Oracle has announced its first ever hardware venture, and it’s generating a lot of buzz with promises of unbelievable data query performance, from 10x to 50x today’s data warehouse standards. As Oracle CEO Larry Ellison said today at the OpenWorld Conference, “For the first time, customers can get smart performance storage designed for Oracle data warehouses, that is ten times faster.”

Exadata is a combination of Oracle software and HP hardware, but it’s got Oracle’s name all over it. This move by Oracle is similar to what Apple does: produce their own intertwined hardware and software packages and make the argument that the two go best together, not unlike iPod and iTunes.

The Exadata is available right now, running on Linux with Intel processors. It has been extensively tested over the last year with partners like Google, and took about three years to fully complete.

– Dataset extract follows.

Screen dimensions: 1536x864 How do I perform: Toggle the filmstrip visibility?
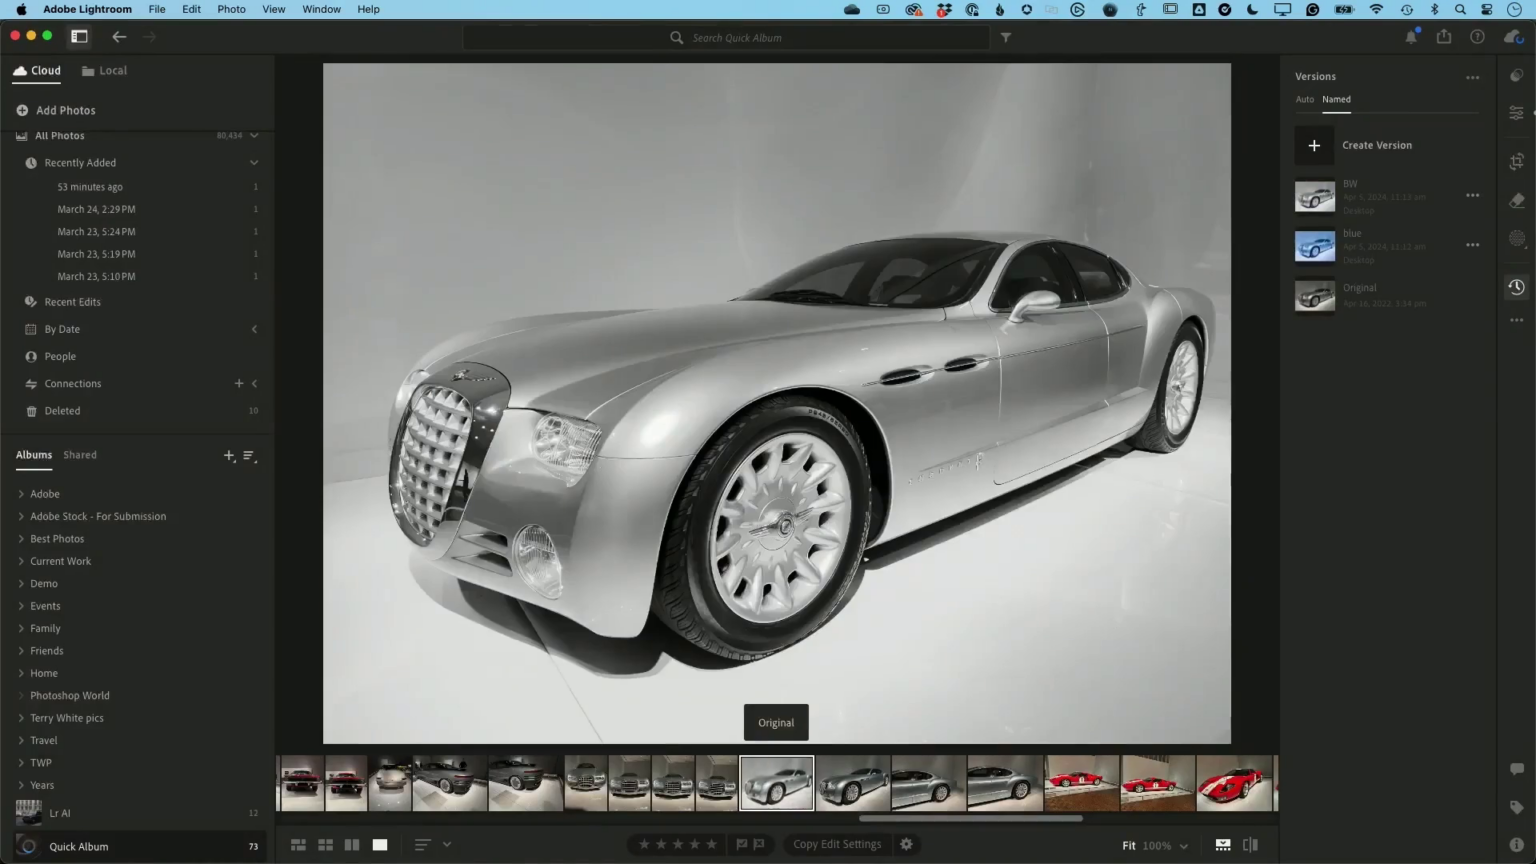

Oracle specifically is taking on the problem of slow query rates when large amounts of data has to be moved off discs to database servers. At one terabyte, there is a noticeable slowdown, but at ten terabytes, it’s barely functional.

The HP Oracle Database Machine, which will be rolled out pre-configured and optimized for customers that don’t want to deal with setting it up themselves, comes with 64 Intel processor cores and a grid of 14 Exadata Storage Servers that can each hold 12 terabytes, giving it a grand total storage of 168TB.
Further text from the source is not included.